## Task to complete:
Across the whole listing, filter for the string "button" and copy every line that has it.
______________________________
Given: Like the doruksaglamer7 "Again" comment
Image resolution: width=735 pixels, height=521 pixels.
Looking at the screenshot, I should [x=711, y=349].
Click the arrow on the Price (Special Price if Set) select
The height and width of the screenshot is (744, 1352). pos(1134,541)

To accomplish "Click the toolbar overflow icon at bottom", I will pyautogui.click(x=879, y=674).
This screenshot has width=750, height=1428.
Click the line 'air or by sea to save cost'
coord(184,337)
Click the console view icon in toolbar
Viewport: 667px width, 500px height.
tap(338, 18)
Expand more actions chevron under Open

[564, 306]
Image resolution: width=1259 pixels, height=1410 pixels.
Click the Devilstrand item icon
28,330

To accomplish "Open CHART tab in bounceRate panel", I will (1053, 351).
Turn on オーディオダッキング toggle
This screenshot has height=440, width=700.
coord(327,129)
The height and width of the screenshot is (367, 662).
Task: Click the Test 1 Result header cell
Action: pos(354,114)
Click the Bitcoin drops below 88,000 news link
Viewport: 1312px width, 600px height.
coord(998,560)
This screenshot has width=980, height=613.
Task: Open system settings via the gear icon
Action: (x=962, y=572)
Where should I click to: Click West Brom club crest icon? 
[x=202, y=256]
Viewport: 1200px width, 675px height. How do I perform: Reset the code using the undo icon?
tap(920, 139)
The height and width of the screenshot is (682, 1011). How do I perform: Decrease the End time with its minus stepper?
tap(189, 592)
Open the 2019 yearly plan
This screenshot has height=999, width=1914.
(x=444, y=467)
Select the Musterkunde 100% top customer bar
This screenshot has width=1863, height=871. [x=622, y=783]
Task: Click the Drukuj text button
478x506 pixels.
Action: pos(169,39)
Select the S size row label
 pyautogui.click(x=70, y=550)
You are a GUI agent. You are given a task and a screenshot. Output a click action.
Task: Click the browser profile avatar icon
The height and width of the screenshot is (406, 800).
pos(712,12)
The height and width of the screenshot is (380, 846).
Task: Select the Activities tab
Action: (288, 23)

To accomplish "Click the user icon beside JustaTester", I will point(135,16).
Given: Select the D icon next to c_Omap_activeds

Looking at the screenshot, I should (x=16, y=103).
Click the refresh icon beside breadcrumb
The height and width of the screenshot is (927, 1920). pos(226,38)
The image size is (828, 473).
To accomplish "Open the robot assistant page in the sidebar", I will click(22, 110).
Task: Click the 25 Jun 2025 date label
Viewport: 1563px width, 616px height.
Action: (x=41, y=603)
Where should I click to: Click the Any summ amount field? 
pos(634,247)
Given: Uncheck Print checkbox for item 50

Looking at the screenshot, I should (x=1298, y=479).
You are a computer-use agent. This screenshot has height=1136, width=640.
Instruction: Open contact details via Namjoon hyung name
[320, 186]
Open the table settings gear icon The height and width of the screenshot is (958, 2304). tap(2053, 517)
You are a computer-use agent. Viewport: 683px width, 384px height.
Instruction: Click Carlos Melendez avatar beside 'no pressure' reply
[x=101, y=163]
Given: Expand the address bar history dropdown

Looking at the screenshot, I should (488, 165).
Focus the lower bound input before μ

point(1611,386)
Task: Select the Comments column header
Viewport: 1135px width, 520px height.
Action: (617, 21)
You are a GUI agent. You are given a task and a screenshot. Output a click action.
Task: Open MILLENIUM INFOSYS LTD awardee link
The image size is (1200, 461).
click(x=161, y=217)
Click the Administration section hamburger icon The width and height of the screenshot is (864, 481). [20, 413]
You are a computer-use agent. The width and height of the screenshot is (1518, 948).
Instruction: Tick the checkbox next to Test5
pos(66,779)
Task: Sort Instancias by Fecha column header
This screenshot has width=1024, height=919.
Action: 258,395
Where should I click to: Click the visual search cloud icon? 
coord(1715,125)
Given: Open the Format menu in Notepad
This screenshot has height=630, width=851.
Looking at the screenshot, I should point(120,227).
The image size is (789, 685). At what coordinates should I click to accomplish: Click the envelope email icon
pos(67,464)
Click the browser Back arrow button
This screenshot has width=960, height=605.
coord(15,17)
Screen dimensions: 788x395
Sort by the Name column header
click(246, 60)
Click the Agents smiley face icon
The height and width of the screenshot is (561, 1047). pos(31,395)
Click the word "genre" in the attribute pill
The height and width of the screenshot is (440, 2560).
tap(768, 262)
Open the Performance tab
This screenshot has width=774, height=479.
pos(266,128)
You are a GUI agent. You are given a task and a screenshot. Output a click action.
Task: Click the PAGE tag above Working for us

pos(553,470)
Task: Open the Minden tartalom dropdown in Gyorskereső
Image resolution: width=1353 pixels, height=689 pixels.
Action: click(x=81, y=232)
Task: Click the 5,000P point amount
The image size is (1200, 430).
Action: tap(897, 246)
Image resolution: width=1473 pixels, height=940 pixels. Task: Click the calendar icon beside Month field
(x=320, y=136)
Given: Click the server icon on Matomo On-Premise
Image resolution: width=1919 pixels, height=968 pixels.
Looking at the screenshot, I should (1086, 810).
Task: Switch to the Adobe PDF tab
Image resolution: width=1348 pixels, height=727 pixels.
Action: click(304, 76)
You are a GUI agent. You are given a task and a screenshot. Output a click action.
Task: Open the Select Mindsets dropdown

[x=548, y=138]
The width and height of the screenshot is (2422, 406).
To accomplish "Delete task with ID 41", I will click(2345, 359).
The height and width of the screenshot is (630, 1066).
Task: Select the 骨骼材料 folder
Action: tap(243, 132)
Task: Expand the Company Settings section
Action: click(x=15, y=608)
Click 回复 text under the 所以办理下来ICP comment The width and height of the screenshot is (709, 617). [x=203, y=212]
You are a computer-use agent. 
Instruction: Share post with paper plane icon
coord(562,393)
______________________________
## Response:
Task: Click the Drukuj text button
Click the browser Back arrow button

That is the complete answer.